_Source extract_
The Right Start, Inc. Reports Initial Internet Results, 13.3% Same Store Sales Increase and Improved Second Quarter Operating Results

WESTLAKE VILLAGE, Calif.--(BUSINESS WIRE)--Sept. 8, 1999--The
Right Start, Inc. (Nasdaq:RTST) today reported the initial results for
its newly formed subsidiary, Rightstart.com, and significantly
improved operating results for The Right Start stores for the quarter
and six months ended July 31, 1999.

Jerry R. Welch, Chairman and CEO, said "We are very excited about
our second quarter and first half results. Our stores turned in an
excellent performance with same store sales increases of 13.3% and
19.4% for the quarter and first half, respectively. In addition,
Rightstart.com is off to a very good start. Since its launch,
Rightstart.com has already generated over $750,000 in total sales and
our sales run rate has now climbed to over $100,000 a week."

As previously announced, the Company formed a separate
subsidiary, Rightstart.com, in April 1999 to conduct electronic
commerce over the Internet. As part of the formation of
Rightstart.com, the Company contributed the operating assets of its
catalog operation. To fund operations, the Company raised $15 million
for Rightstart.com through a private placement of convertible
preferred stock to Sierra Ventures and Palomar Ventures, representing
an approximate 33% fully diluted interest in the subsidiary.

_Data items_
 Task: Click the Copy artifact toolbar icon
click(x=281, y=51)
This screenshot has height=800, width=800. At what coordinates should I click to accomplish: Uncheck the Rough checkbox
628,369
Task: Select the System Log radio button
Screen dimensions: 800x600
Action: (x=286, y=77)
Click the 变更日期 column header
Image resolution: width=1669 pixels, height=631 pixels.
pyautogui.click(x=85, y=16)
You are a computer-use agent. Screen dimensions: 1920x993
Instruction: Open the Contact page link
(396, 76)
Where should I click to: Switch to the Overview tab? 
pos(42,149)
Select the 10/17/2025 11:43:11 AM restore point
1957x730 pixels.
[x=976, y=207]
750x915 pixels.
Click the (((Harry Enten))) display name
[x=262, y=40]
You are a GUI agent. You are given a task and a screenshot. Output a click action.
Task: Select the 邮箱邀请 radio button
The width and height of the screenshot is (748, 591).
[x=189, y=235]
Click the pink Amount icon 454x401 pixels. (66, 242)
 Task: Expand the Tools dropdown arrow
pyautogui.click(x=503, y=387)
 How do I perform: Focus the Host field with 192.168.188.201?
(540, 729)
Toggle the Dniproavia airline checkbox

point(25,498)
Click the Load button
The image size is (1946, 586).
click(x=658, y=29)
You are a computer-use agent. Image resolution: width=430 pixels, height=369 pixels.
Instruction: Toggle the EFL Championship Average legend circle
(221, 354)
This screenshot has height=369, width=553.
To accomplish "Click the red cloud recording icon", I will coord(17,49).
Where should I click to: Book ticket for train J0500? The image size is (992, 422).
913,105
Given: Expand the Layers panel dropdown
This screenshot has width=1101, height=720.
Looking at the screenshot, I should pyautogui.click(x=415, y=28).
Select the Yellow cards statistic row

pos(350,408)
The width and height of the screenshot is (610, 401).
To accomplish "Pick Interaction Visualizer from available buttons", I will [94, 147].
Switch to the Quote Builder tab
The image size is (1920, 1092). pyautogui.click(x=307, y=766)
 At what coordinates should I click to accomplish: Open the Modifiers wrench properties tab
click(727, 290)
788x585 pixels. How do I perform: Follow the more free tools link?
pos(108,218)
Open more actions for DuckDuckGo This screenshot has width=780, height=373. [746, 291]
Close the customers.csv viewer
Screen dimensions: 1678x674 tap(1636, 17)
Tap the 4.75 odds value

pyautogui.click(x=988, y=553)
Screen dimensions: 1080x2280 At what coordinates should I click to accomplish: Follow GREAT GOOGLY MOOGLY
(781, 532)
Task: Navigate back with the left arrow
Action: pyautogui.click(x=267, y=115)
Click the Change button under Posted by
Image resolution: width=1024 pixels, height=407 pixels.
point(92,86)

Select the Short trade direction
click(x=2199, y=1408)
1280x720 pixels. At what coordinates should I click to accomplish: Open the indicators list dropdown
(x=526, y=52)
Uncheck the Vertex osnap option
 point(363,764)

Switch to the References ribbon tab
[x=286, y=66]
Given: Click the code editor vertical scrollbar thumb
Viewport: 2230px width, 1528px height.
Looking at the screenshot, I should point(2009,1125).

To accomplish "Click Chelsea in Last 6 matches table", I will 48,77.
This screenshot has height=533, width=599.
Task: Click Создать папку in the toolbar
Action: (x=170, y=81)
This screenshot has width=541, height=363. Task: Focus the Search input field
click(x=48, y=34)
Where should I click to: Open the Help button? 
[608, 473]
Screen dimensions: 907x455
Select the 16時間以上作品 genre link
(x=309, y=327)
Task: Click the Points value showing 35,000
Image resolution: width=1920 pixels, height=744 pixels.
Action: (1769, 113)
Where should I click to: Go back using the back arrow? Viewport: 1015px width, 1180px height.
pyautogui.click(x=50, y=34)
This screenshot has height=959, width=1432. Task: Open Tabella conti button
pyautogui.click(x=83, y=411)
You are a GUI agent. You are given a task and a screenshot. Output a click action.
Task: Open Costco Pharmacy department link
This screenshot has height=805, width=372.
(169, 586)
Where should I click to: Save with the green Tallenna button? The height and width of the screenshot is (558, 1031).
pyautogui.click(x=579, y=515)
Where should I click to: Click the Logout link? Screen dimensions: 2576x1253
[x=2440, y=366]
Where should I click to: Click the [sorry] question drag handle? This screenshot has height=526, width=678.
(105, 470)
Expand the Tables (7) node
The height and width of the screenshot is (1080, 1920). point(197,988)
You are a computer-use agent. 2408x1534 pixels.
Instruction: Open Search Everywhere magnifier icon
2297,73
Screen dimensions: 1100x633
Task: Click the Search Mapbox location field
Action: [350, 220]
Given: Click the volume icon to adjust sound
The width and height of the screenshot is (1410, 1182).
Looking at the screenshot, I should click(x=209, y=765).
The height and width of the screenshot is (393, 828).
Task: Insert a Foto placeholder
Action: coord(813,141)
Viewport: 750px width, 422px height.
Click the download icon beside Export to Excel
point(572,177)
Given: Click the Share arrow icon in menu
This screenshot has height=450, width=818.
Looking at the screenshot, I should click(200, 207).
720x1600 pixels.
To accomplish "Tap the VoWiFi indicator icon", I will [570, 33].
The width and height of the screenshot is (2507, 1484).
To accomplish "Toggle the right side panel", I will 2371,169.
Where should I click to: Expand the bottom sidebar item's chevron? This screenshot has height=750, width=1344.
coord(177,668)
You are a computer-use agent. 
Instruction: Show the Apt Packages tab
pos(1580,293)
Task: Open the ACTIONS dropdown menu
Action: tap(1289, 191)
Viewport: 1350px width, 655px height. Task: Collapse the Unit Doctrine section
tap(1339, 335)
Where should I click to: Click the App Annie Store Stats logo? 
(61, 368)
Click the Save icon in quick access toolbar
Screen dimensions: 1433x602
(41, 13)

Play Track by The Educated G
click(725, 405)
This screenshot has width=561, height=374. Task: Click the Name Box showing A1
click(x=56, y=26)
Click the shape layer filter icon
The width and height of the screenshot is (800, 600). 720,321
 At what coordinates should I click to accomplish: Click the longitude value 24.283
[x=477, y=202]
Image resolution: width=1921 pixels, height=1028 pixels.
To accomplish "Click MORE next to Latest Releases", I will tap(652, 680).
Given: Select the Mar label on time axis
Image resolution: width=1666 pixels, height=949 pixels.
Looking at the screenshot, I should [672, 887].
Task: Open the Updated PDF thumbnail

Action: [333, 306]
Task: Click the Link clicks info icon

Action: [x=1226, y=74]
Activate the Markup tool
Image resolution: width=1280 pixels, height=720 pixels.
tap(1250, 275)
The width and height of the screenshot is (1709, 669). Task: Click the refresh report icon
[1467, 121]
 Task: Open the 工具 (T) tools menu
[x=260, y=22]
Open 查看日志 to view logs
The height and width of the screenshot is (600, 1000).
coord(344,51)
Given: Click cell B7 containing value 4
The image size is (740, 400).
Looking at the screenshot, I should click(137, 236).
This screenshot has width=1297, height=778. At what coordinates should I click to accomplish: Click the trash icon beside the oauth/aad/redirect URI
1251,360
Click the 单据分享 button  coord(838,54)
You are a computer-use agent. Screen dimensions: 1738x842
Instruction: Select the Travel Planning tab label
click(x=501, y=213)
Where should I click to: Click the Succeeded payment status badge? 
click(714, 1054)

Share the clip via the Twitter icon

_Work to complete_
a) Reproduce the part of the press release that opens with the words containing "The Right Start, Inc." and closes with "July 31, 1999.".
b) According to the press release, how much money did the Company raise for Rightstart.com through the private placement?
c) Write the next part of the press release, continuing from its last sentence.
The data items are not needed for any of this work.

_Per-task outputs_
a)
The Right Start, Inc. Reports Initial Internet Results, 13.3% Same Store Sales Increase and Improved Second Quarter Operating Results

WESTLAKE VILLAGE, Calif.--(BUSINESS WIRE)--Sept. 8, 1999--The
Right Start, Inc. (Nasdaq:RTST) today reported the initial results for
its newly formed subsidiary, Rightstart.com, and significantly
improved operating results for The Right Start stores for the quarter
and six months ended July 31, 1999.

b) $15 million.

c)
Rightstart.com commenced operations over the Internet on June 29,
1999. The results for Rightstart.com for both the second quarter and
six months reflect catalog operations for the months of May, June and
July and online operations for the 33-day period from June 29, 1999 to
July 31, 1999.

Consolidated net sales for the thirteen weeks ended July 31, 1999
were $10.6 million, an increase of 20.4% over net sales of $8.8
million for the thirteen weeks ended August 1, 1998. Included in
consolidated net sales for the quarter were retail store sales of
$9,464,000, catalog sales of $869,000 and internet sales of $226,000,
compared to retail sales of $7,791,000 and catalog sales of $964,000
for the prior year period.

For the twenty-six weeks ended July 31, 1999, consolidated net
sales were $21.3 million, an increase of 19.6% over net sales of $17.8
million for the same period last year. Included in consolidated net
sales for the six months were retail store sales of $18,499,000,
catalog sales of $2,555,000 and internet sales of $226,000, compared
to retail sales of $15,120,000 and catalog sales of $2,676,000 for the
prior year period.

For the second quarter, the Company reported consolidated
earnings before interest, taxes, depreciation and amortization
(EBITDA), and before new store pre-opening costs and other
nonrecurring charges, of a loss of $237,000, compared to a loss of
$507,000 for the same period last year. On an unconsolidated basis for
this year's second quarter, EBITDA for The Right Start, Inc. was a
positive $94,000 and a loss of $331,000 for Rightstart.com.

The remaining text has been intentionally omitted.